Matrix factorization for recommender systems

Basic matrix factorization assumptions:

Each user can be described by k attributes or features. For example, feature 1 might be a number that says how much each user likes sci-fi movies.

Each item (movie) can be described by an analagous set of k attributes or features. To correspond to the above example, feature 1 for the movie might be a number that says how close the movie is to pure sci-fi.

If we multiply each feature of the user by the corresponding feature of the movie and add everything together, this will be a good approximation for the rating the user would give that movie.

The beauty is that we do not know what these features are. Nor do we know how many (k) features are relevant. We simply pick a number for k and learn the relevant values for all the features for all the users and items.

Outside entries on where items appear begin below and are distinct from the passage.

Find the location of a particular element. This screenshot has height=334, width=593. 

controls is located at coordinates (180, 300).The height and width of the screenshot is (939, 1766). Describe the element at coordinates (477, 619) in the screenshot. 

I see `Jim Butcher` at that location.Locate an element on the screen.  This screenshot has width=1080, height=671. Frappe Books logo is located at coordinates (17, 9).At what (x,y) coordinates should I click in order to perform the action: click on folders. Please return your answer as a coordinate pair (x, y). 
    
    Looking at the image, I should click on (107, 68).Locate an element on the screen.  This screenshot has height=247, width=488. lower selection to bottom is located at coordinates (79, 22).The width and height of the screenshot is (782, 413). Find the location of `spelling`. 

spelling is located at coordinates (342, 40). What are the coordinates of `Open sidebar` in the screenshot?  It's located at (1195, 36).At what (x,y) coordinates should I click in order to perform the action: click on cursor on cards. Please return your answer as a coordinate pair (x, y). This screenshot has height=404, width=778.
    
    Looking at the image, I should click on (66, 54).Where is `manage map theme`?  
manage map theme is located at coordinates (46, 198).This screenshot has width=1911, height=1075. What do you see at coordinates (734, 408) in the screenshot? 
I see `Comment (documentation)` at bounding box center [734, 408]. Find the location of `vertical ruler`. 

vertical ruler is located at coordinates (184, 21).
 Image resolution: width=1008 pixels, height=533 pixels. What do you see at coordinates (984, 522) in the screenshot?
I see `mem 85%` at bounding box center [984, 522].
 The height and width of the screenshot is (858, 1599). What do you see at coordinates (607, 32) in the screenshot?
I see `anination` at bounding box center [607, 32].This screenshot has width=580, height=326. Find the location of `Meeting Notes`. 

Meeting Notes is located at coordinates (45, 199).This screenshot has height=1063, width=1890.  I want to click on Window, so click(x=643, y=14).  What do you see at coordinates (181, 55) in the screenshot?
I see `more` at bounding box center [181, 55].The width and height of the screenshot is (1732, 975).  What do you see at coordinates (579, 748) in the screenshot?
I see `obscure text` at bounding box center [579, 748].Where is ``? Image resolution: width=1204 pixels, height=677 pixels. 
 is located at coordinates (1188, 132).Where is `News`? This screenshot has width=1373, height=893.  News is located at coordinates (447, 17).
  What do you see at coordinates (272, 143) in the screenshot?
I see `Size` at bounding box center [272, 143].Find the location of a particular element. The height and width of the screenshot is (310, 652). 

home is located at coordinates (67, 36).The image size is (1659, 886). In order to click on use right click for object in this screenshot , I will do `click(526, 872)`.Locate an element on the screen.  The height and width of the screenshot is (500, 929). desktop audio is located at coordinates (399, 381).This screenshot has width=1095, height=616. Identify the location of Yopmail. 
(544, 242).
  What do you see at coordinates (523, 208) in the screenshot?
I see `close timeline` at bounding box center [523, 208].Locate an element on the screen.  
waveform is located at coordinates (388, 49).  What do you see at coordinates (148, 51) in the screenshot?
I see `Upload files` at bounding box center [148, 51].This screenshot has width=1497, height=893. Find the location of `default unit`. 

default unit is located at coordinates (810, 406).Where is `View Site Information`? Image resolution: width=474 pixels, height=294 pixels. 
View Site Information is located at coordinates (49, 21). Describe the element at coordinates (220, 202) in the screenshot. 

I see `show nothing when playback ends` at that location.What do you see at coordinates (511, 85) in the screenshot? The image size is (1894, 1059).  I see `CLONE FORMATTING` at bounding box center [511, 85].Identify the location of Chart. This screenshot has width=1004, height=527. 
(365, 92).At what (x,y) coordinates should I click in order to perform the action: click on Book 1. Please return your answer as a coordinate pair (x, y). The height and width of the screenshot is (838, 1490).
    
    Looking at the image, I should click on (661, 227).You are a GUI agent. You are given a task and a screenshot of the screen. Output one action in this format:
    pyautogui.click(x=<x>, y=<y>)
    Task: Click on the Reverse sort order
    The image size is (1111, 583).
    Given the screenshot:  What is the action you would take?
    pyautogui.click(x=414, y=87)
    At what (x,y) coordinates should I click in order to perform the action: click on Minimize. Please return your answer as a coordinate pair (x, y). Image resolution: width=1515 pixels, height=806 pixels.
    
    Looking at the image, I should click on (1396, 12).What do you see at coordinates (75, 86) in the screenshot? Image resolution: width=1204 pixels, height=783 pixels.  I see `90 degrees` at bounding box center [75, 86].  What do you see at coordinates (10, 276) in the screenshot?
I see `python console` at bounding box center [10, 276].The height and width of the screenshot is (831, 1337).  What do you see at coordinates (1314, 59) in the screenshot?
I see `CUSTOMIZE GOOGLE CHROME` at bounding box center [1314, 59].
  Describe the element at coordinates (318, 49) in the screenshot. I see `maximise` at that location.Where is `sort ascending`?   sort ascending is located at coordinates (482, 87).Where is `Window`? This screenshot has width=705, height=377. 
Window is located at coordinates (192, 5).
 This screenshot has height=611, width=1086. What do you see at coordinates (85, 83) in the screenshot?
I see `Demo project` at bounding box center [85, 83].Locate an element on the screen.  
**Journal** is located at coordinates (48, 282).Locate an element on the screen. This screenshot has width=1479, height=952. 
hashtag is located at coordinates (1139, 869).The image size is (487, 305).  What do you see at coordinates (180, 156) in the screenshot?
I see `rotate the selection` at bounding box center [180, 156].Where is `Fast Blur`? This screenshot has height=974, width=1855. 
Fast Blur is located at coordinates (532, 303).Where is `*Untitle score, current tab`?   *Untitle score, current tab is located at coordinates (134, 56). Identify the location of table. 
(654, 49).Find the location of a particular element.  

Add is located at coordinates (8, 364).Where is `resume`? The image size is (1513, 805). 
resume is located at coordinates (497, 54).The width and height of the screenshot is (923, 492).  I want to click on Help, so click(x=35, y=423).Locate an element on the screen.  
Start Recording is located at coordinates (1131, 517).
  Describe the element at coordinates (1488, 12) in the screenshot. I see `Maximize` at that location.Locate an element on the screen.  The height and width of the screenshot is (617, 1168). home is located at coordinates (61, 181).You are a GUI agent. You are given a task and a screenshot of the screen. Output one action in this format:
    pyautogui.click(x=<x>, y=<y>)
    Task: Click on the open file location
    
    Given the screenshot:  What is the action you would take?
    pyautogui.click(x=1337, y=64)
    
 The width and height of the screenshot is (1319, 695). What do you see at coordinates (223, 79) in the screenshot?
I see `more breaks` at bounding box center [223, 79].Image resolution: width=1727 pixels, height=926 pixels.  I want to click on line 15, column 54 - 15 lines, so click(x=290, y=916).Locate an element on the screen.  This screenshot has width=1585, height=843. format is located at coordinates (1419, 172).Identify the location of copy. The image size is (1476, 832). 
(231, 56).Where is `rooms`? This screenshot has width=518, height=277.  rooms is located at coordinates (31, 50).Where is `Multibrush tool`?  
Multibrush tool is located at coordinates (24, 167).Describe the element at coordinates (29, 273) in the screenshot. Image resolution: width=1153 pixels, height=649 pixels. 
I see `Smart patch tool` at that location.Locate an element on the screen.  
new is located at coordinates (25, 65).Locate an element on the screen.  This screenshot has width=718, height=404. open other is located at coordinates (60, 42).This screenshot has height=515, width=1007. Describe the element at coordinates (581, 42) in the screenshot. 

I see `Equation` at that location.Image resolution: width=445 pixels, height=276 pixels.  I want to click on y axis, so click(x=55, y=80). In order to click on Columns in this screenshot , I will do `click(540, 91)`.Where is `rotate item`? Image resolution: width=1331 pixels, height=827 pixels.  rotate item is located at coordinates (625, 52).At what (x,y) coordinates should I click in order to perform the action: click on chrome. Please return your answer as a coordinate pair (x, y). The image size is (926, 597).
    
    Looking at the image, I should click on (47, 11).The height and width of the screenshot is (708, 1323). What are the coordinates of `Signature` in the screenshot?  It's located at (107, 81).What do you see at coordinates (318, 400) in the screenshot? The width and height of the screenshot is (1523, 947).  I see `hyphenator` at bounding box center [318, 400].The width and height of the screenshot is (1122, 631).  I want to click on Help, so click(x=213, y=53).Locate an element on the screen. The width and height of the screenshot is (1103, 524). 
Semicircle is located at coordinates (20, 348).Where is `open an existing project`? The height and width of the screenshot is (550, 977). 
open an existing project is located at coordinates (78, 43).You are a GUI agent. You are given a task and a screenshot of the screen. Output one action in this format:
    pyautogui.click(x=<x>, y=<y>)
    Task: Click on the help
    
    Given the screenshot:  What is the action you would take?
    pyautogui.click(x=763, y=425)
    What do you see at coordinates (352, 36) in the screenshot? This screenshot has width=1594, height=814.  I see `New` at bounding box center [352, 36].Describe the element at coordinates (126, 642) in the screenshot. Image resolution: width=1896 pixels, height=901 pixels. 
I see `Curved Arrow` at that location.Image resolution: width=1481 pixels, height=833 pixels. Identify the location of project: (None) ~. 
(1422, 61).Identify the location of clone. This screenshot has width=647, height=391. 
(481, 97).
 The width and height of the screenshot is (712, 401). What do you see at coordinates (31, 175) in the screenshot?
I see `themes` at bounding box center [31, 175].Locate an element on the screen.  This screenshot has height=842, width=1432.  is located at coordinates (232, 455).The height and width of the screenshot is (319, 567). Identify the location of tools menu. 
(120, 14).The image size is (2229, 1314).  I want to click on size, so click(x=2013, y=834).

How do we learn? By minimizing a loss function.

We can turn our matrix factorization approximation of a k-attribute user into math by letting a user u take the form of a k-dimensional vector x_u. Similarly, an item i can be k-dimensional vector y_i. User u’s predicted rating for item i is just the dot product of their two vectors.

\[ \hat{r}_{ui} = x^T_u . y_i = \sum\limits_{k} x_{uk}y_{ki}\]

where \(\hat{r}_{ui}\) hat represents our prediction for the true rating \(\hat{r}_{ui}\), and \(y_i\) (\(x^T_u\)) is assumed to be a column (row) vector. These user and item vectors are often called latent vectors or low-dimensional embeddings in the literature. The k attributes are often called the latent factors. We will choose to minimize the square of the difference between all ratings in our dataset (S) and our predictions. This produces a loss function of the form

\[ L = \sum\limits_{u,i\in S} (r_{ui} - x^T_u . y_i)^2 + \lambda_x \sum\limits_{u} ||x_{u}||^2 + \lambda_y \sum\limits_{u} ||y_{i}||^2\]

Note that we’ve added on two L2 regularization terms at the end to prevent overfitting of the user and item vectors. Our goal now is to minimize this loss function. Derivatives are an obvious tool for minimizing functions, the two most popular derivative-based methods are: Alternating Least Squares (ALS) and Stochastic Gradient Descent (SGD)